思えば、その時言っていたことも、いい加減な思い込みのようなことだった。
マルティナの中にあったのは、少しの嫉妬と、シャルロットへの想いだ。
ますますクロヴィスが何を知り、何を知らず、何を考えているのかがわからなぬなる。
「クロヴィス・ティーゼの周辺を探れ。ヴィル。何か奴に吹き込んでいるものがいるはずだ」
「は。……当然です。アルブレヒト様。俺も、怒ってるんだ」
ヴィルヘルムの歯がぎち、と鳴る。
「可愛い妹と、親友に手を出したこと、後悔させてくれる」
ヴィルヘルムが礼をし、その一瞬ののちに視線が合う。すぐに踵を返したヴィルの目はいくらも見えなかったが、その目が熱した鉄のように苛烈に輝いていたのはわかる。
アルブレヒトは、先程呆然と自身を見つめていたシャルロットを想った。
シャルロットのせいではない。

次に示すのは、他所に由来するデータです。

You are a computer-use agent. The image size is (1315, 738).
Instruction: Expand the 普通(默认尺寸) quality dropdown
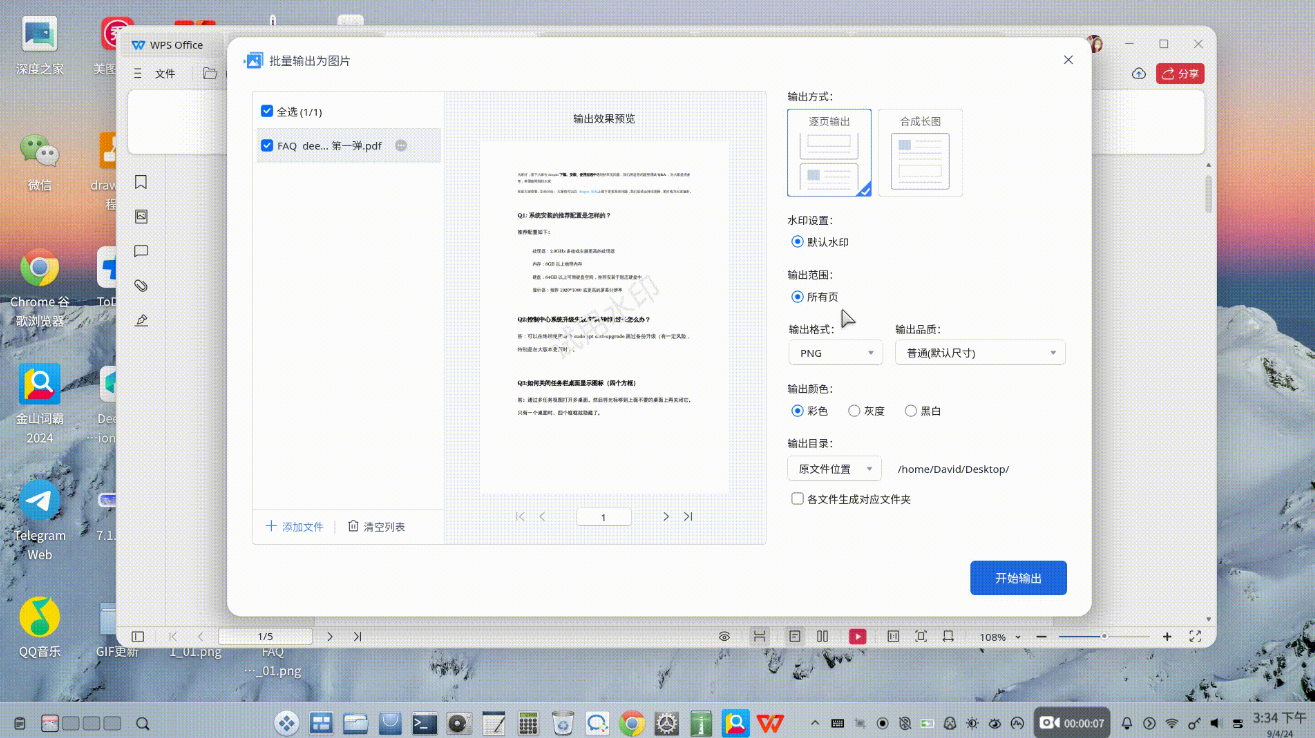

シャルロットは悪くない──それでも、アルブレヒトは、シャルロットにこそ燃えるような怒りを抱いた。
──君が死んだら、この世に僕はいない。
シャルロットが死ねば、アルブレヒトはもう一度抜け殻になるだけでは済まないだろう。
シャロを失って身につけていたシャロの遺骨──今は墓の下に眠らせているそれを、増やすということ──シャルロットが飛び出してきた時、それを想像して背筋が震えた。

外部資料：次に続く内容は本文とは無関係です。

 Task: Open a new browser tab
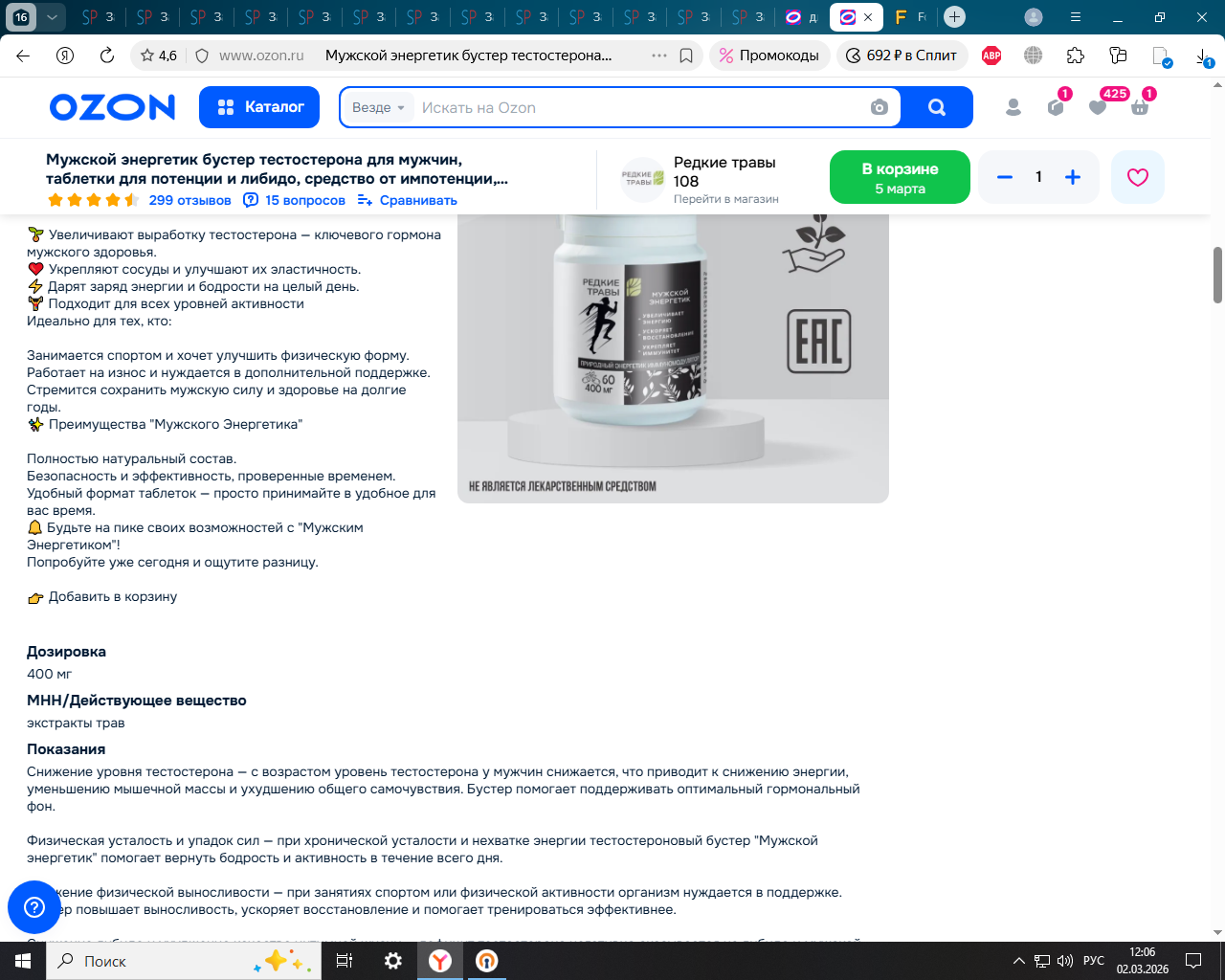(x=954, y=17)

比喩でもなんでもなく、この愛しい少女がいなくなれば、自分は死ぬと思った。
「逃せない、離さない……そうじゃなかったんだ」
もう二度と失わぬために、シャルロットただひとりを守る檻を作った。
きっと、再び目の前に現れたシャルロットに、すがりついていたのはアルブレヒトの方だったのだ。